Newman: necessary criterion: designed selection and arrangement of sensorial perceptions.  Garden is fixed, but the end result of what people perceive can’t be fixed because there’s too much intervening randomness. The gardener can’t fix petals/colors.  God is intervening.

But isn’t that always true?  Well, a bit, but garden is very clear example.

A: that’s among the things on the 7th Circuit’s mind.  A lot of plants Kelly first put into the ground didn’t work out, and seeds made their way into the garden, so it wasn’t and couldn’t be the garden he designed.  To say the city couldn’t change the parameters of the garden during his life (per VARA) was worrisome.  Tony Reese is writing a paper saying any new type of WOA that wasn’t contemplated in 1976 can be considered, but not types that were known and not listed in 1976—that would exclude gardens; Congress was just trying to leave it open for new technology unanticipated by the present Congress, so it wouldn’t have to amend the law the way previous Congresses had been required to do by photos, films, etc.

Stuart Graham & Galen Hancock, Setting Patent Fees 

In past, Congress set fees; now has increasingly allowed Patent Office to set fees, though with various constraints.  AIA provided general authority to set fees, allowing it to use them as a polic instrument without regard for activity-based cost recovery. Leads to a need for evidence on what the fees should be and what their effects are.

1790: fees depended on the number of words in the specification, about $4.  Then a flat rate of $30; relatively constant in nominal terms for a while.  1980: maintenance fees introduced. 

Administrative tools are examination, reexamination, litigation for maintaining patent quality;  Price system, it’s application fees pre-grant and renewal fees post-grant.

Price elasticity of demand.  Roles of information, uncertainty, other factors. 

Patents that aren’t maintained are effectively subsidized by those that are.  So what’s up?  Search and exam costs are substantially larger than fees.  Maintenance fees are significantly higher than the cost of keeping the patent in force.  Continuations tend to be associated with paying maintenance fees: suggests that applicants may have good early info about potential value.

Pre AIA schedule had opportunities for improvement; rulemaking is a chance to change the system for the better.  First rulemaking is likely to be the most significant change in the foreseeable future.  Comment at

Lemley: policy implications—sure seems like Office maximizes revenue by granting lots of patents. When you don’t grant a patent you lose money, when you grant one that has maintenance fees you make money.

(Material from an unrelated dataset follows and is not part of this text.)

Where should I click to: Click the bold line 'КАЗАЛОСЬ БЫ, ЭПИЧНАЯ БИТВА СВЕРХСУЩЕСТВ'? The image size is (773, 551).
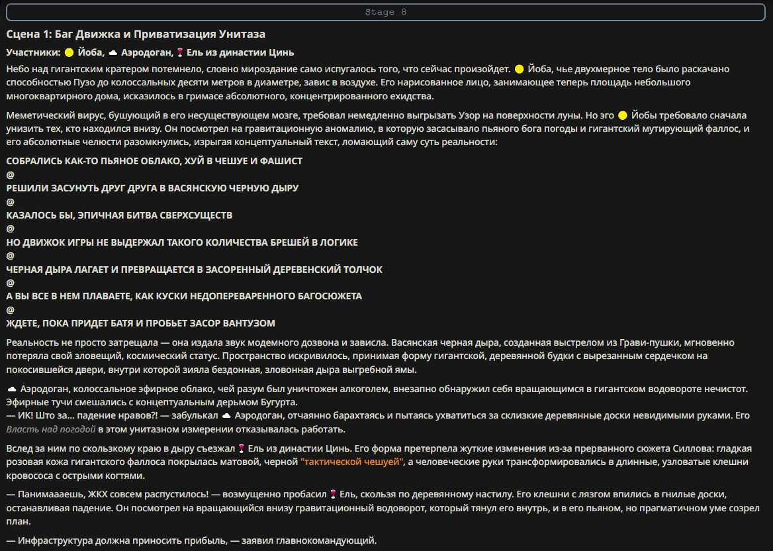point(119,216)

A: we’re not a revenue maximizer, though we want to fund our operations.  We must set fees in the aggregate to recover cost.

Lemley: should we charge more up front?

A: Please be involved in the process going forward!  Everything we’ve learned suggests that raising fees early punishes those who are more uncertain about the prospects of their invention. Using maintenance fees you can deal with uncertainty that has resolved over time.  Raising maintenance fees can help people with more valuable patents pay for them.

Michael Frakes & Melissa Wasserman, Does Agency Funding Affect Decisionmaking? An Empirical Assessment of the PTO’s Granting Patterns

Large entities pay larer fees; renewal rates vary across technologies. So will PTO grant more to those who are more likely to maintain, assessed based on the tech class?  Will they grant more to large entities when they need money?

As the PTO gets underfunded, we see a differential granting pattern.

Lemley: how does this happen given the lag time?  If we’re short on money, we do this in hopes things will improve?

A: large entity is immediate, though maintenance is a tougher Q.  If they feel strapped, they may feel they’re likely to be strapped in the future too.

Q: types of applications: maybe large entities patent smaller things to have large portfolios. Can you control for claim length/length of specification etc.?

A: we do control for filing rates of entity size, tech class, etc.